Content starts
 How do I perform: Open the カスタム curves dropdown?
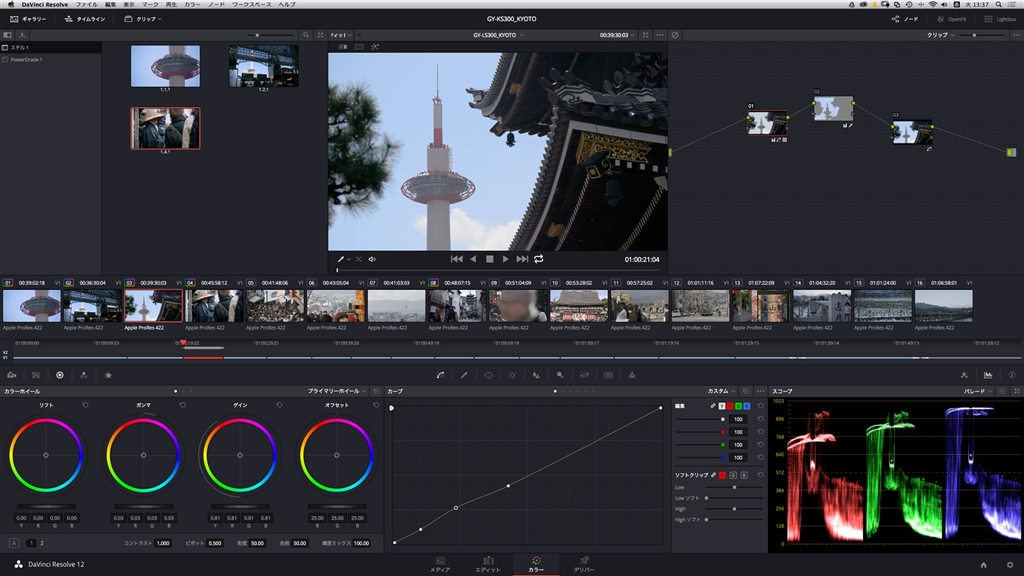pyautogui.click(x=722, y=391)
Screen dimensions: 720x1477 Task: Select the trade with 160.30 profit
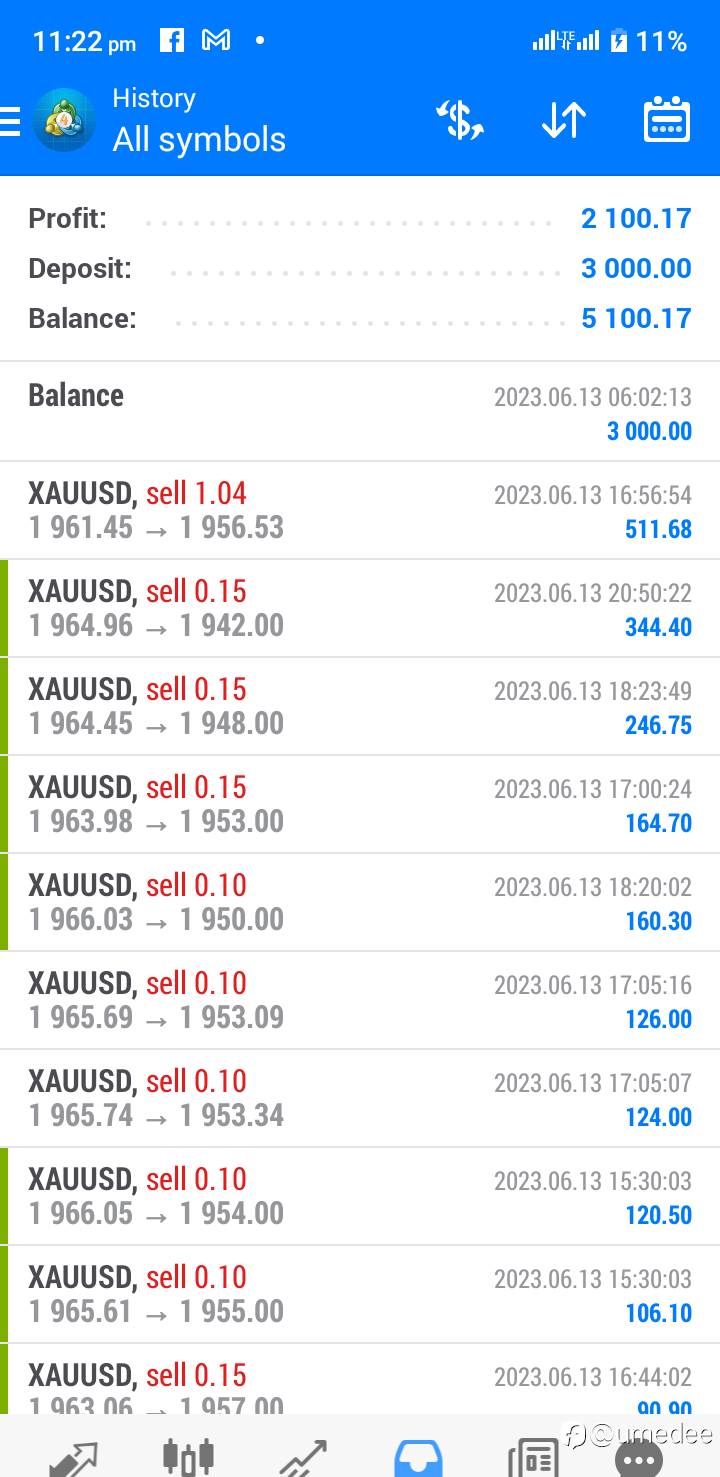coord(360,902)
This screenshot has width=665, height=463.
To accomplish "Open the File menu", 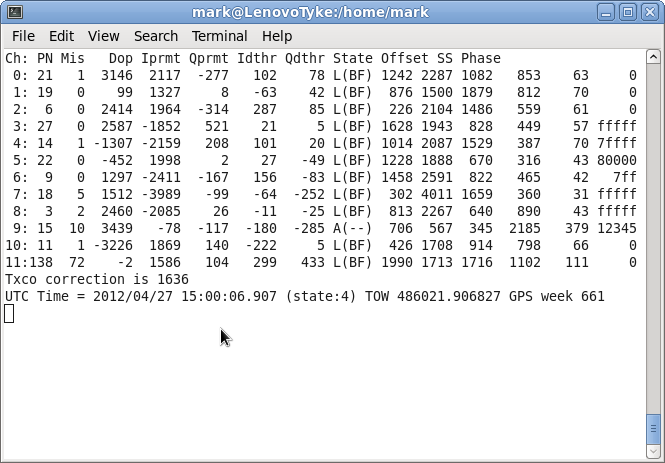I will click(23, 36).
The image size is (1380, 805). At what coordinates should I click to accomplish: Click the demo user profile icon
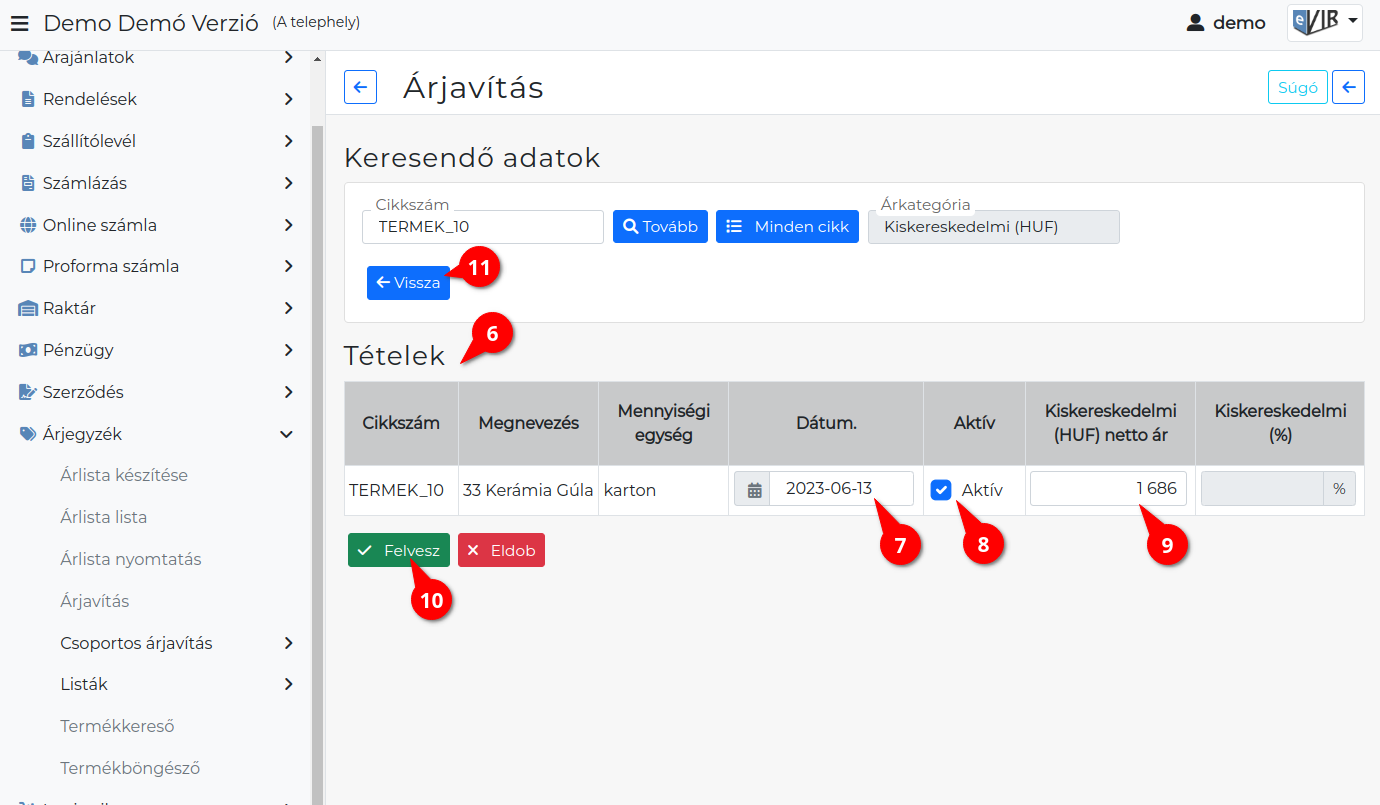[x=1195, y=23]
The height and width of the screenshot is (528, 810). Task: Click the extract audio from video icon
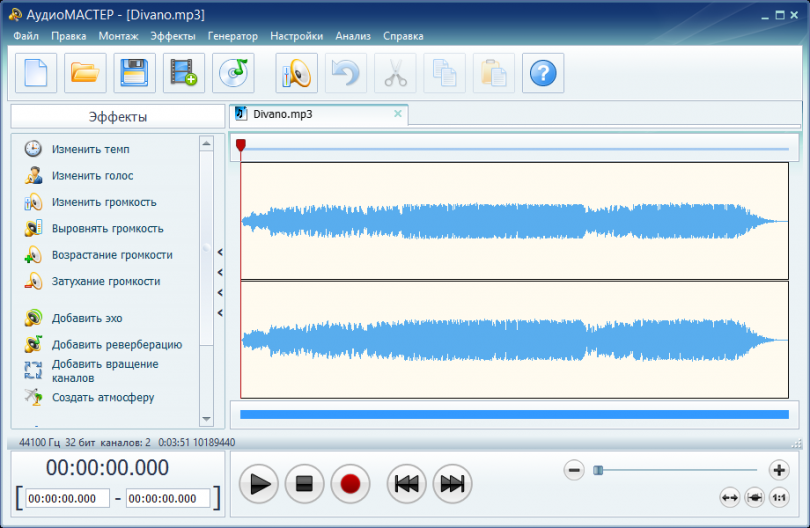(x=185, y=73)
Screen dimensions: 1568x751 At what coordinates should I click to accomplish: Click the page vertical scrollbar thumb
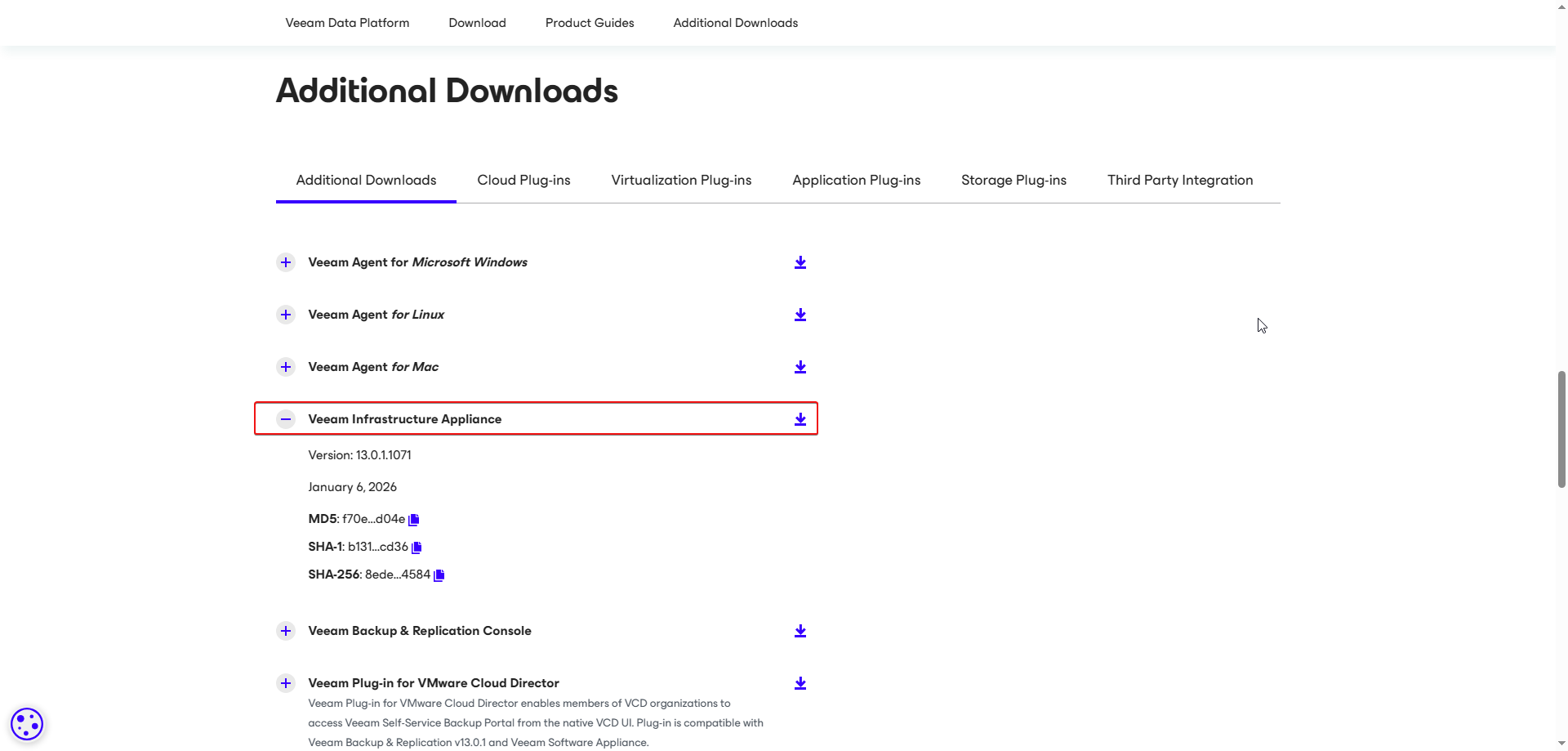tap(1561, 429)
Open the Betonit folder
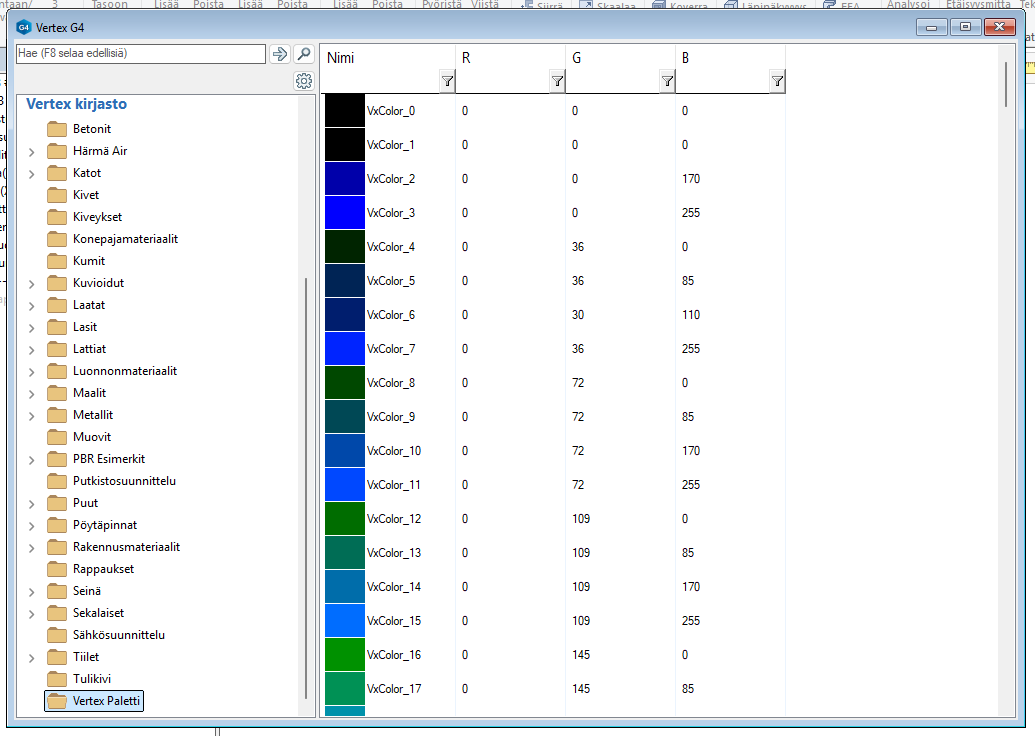 point(91,129)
Content ends
INSTRUCTIONS TO FOLLOW: All that is needed here is the run of lines from the one containing "Screen dimensions: 1568x751" through the end of the material above, reproduced exactly and without pictures.

THE ANSWER:
Screen dimensions: 1568x751 At what coordinates should I click to accomplish: Click the page vertical scrollbar thumb
tap(1561, 429)
Open the Betonit folder
 point(91,129)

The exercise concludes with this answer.